Get the Tissues, Get the Broom!
One by one, the house empties. In a few weeks, Katja will clear all the crap off her bedroom floor and decide what few things she will take to New York University. Maybe in her cluttered room we’ll find some of the hammers and rulers and cups and spoons we’ve been missing for some time now. Her godmother and I will drive a minivan across the country and deposit her at her new residence on Fifth Avenue, up the street from Washington Square.
She will be on the Great Books floor, in a triple with a girl from Illinois and another from Florida. They will share a bathroom with two other girls in their suite. Just imagine — five girls, five shampoo bottles, five conditioner bottles, five bottles of body wash, five scrubbies, and all those towels.
I start crying every time I think of Katja leaving. It wasn’t so long ago on a muggy summer night when I went into labor with her. I wrapped a sheet around myself and paced in the back yard. In the middle of the night she was born in our living room; my postpartum meal was grocery store pizza. I remember when she was one-year-old, bathing with her to cool her fever when she had pneumonia. I remember her first piano recital at age five when her teacher had to put a box between her feet and the floor. I remember when she had long outgrown the family bed, how she would still slip her lanky self in next to me to soothe some sort of middle of the night growing pain.
And now, college, in Greenwich Village no less. Part of me longs to smooth everything over and see that her college experience is perfect. I wish I could choose her friends, take care of her finances, make sure she’s eating well, and help her select her classes. I wish I could read her books and edit her papers. I don’t want her to stumble, get hurt, get lost.
But another part of me says, “Get the broom!” I want to sweep her along, “Hurry, hurry, now, grow up! Get along!”
It’s time for Katja to move out. As children become young adults, they need space to make mistakes and figure out what to do about them. Two days after her recent birthday, Katja crashed our Honda Civic into a pole as she was reversing out of a parking space. Although she hates making business calls and is working full-time at a deli, I made her contact the insurance company, get estimates, and make all the arrangements to get the car fixed, including paying half the deductible. Only out of pity did we spare her from paying the other half.

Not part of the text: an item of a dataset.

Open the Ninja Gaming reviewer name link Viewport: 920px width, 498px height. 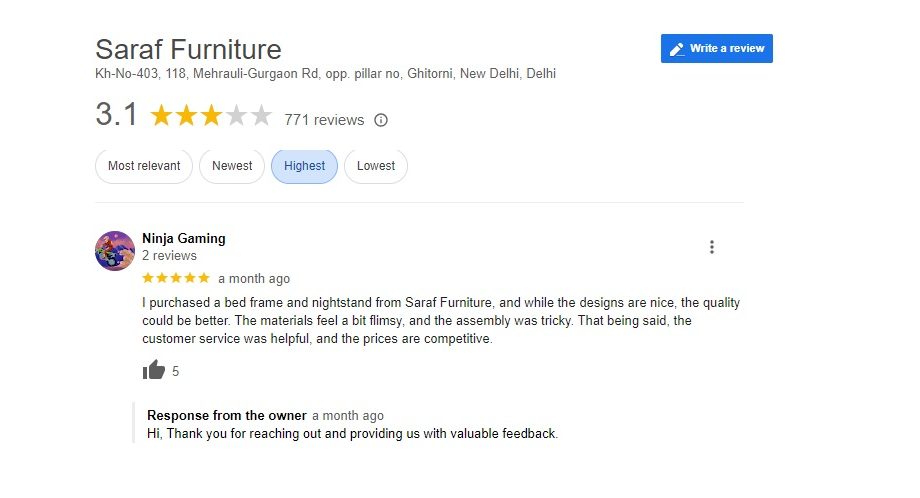(x=184, y=239)
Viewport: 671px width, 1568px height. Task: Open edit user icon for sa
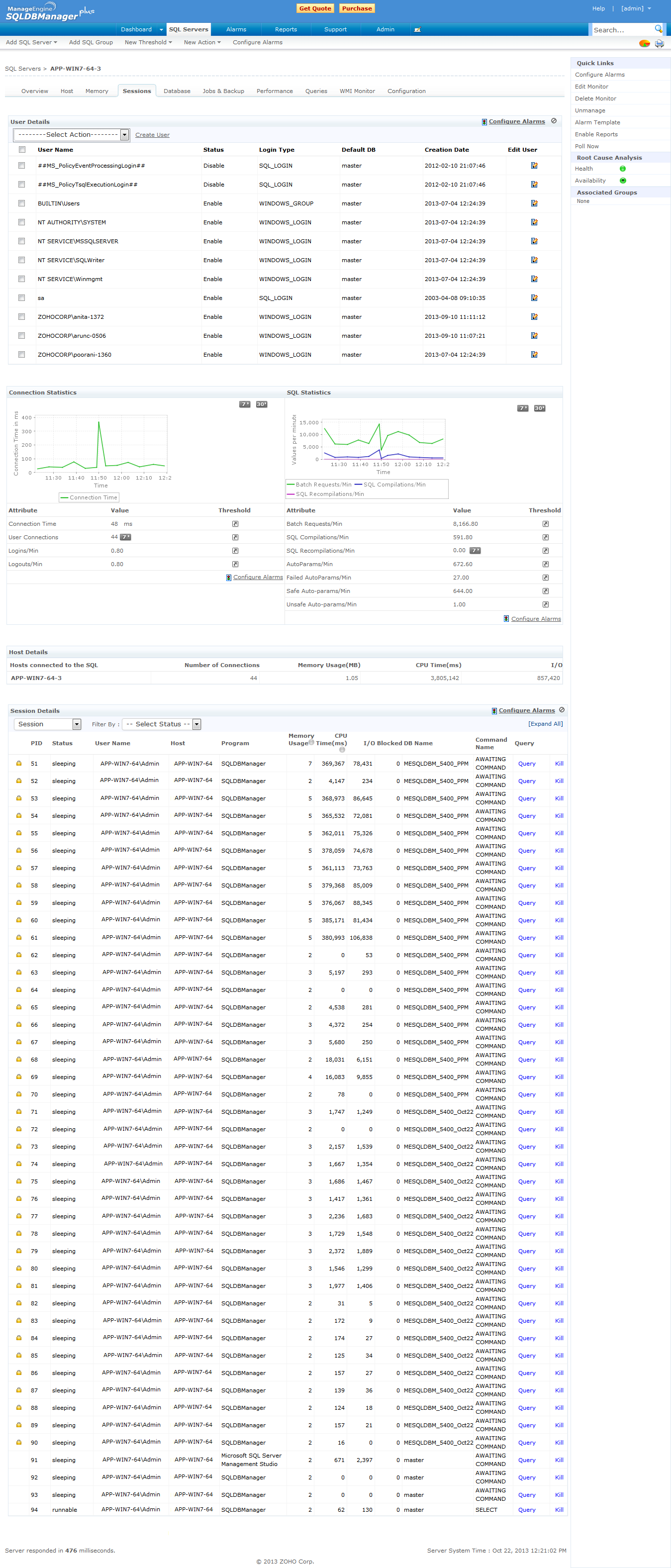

Recently she took a day off from work to attend the Lollapalooza music festival in Chicago. She planned to take the midnight bus back to Milwaukee to get back for work the next day, but alas, she missed the bus. She really wanted to stay another day, figuring she could call in sick, and “borrow” her sister’s 3-day festival pass. I had to muster all my motherly persuasive force to convince her to take the train back to Milwaukee the next morning.
“It’s your duty to work when you’re scheduled,” I insisted, not very convincingly, adding, “You’ll need the money for New York.”
“I have enough saved,” Katja responded, “and why do you have to tell me what to do?”
“Come on, Katja, you’re so close to being on your own,” I chided. “But for now, I’m still responsible for you, and I can’t let you skip work.”
Maybe her employer wouldn’t mind her skipping work. Maybe they’d have a slow day and get by without her, or maybe they’d call in someone who really needed the hours. But I couldn’t bear the thought of my college-bound daughter being so carefree. I really wanted her to suffer, just a little. I wanted her to experience the full spectrum of adulthood — not just the fun of going out, but the burdens and sacrifices that come from being responsible. We need both grounding and flight.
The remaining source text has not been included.